Task: Copy out the stretch of records from the line containing "The height and width of the screenshot is (1280, 720)." through the line containing "will tap(96, 934).", reproducing each line verbatim.

━━ Records to use

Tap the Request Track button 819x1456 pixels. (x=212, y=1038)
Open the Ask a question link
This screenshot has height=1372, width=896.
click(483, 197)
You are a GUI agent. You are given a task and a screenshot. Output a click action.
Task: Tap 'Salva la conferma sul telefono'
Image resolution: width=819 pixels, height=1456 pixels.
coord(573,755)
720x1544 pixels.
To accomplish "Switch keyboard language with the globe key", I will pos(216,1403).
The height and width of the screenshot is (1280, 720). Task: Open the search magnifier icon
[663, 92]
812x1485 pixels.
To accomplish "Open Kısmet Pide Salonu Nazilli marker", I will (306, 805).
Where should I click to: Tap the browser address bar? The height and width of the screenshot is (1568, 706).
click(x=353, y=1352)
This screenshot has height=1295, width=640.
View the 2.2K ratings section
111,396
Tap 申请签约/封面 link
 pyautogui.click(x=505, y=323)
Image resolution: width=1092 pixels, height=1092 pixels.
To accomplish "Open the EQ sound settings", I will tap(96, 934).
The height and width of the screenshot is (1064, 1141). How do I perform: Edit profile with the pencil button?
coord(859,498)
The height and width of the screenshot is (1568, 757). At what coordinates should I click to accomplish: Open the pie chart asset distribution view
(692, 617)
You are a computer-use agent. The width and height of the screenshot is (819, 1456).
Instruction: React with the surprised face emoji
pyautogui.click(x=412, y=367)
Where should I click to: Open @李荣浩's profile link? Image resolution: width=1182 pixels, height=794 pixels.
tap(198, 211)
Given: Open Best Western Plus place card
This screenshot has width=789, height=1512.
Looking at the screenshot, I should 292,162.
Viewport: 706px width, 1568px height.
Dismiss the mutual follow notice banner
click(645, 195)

━━━━

Task answer:
The height and width of the screenshot is (1280, 720). Task: Open the search magnifier icon
[663, 92]
812x1485 pixels.
To accomplish "Open Kısmet Pide Salonu Nazilli marker", I will (306, 805).
Where should I click to: Tap the browser address bar? The height and width of the screenshot is (1568, 706).
click(x=353, y=1352)
This screenshot has height=1295, width=640.
View the 2.2K ratings section
111,396
Tap 申请签约/封面 link
 pyautogui.click(x=505, y=323)
Image resolution: width=1092 pixels, height=1092 pixels.
To accomplish "Open the EQ sound settings", I will tap(96, 934).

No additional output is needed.